▶ _Exercise instructions_
Retrieve all lines below that have the string "computer".
#### Recorded information ####
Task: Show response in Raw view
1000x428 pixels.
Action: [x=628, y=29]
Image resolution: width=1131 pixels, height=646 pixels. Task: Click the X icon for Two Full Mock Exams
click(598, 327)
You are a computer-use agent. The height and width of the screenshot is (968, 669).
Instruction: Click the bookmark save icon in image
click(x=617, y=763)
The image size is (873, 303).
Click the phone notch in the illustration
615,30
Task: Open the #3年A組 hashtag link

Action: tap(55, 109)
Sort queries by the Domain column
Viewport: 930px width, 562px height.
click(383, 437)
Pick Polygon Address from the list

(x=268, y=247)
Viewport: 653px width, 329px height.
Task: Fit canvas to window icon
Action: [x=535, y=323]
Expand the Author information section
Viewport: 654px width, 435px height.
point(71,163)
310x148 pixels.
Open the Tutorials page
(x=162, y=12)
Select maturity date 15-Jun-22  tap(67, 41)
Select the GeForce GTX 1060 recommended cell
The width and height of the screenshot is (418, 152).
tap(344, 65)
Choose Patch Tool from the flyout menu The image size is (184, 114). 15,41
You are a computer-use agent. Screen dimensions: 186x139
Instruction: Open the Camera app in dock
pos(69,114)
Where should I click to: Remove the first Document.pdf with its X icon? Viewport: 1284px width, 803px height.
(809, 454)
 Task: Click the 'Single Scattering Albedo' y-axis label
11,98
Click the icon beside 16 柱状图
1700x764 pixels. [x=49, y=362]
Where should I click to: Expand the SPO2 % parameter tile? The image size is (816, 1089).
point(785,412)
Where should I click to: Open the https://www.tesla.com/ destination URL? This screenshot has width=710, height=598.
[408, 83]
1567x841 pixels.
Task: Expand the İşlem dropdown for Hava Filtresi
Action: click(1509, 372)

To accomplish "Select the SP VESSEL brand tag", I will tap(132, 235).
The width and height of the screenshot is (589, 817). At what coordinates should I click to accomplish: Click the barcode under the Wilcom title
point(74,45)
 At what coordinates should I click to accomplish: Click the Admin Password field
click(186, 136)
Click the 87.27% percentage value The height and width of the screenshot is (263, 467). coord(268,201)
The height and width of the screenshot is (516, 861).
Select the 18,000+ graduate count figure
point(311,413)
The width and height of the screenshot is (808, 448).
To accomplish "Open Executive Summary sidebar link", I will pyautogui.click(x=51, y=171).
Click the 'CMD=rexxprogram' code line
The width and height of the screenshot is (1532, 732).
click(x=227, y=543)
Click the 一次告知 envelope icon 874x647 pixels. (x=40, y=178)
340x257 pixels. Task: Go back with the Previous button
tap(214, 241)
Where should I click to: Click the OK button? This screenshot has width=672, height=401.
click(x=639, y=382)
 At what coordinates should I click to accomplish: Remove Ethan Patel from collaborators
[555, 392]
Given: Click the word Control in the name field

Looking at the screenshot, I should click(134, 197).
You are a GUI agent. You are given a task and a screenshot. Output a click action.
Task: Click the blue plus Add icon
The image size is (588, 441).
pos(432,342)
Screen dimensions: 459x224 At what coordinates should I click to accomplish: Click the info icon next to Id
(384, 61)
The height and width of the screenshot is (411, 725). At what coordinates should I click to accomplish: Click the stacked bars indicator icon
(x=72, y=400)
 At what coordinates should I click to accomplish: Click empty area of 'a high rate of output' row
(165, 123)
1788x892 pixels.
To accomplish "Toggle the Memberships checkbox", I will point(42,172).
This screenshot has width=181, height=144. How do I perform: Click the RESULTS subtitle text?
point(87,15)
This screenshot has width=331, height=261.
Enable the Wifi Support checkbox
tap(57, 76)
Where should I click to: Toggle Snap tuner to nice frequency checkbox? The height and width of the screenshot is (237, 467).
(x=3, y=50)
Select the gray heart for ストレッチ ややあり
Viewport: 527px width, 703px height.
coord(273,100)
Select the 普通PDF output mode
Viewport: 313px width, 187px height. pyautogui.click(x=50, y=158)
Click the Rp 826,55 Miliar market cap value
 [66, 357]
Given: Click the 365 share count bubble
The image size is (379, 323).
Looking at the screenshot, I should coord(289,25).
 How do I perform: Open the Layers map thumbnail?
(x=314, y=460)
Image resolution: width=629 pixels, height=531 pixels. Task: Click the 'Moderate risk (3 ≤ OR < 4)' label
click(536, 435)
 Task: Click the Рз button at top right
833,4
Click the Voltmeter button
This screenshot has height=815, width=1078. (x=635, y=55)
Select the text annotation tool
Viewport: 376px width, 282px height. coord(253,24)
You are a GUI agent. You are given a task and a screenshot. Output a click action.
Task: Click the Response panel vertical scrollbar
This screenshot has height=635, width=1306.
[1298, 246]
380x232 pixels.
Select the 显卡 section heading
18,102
####
▶ _Response to the exercise_
You are a computer-use agent. The height and width of the screenshot is (968, 669).
You are a computer-use agent. Screen dimensions: 186x139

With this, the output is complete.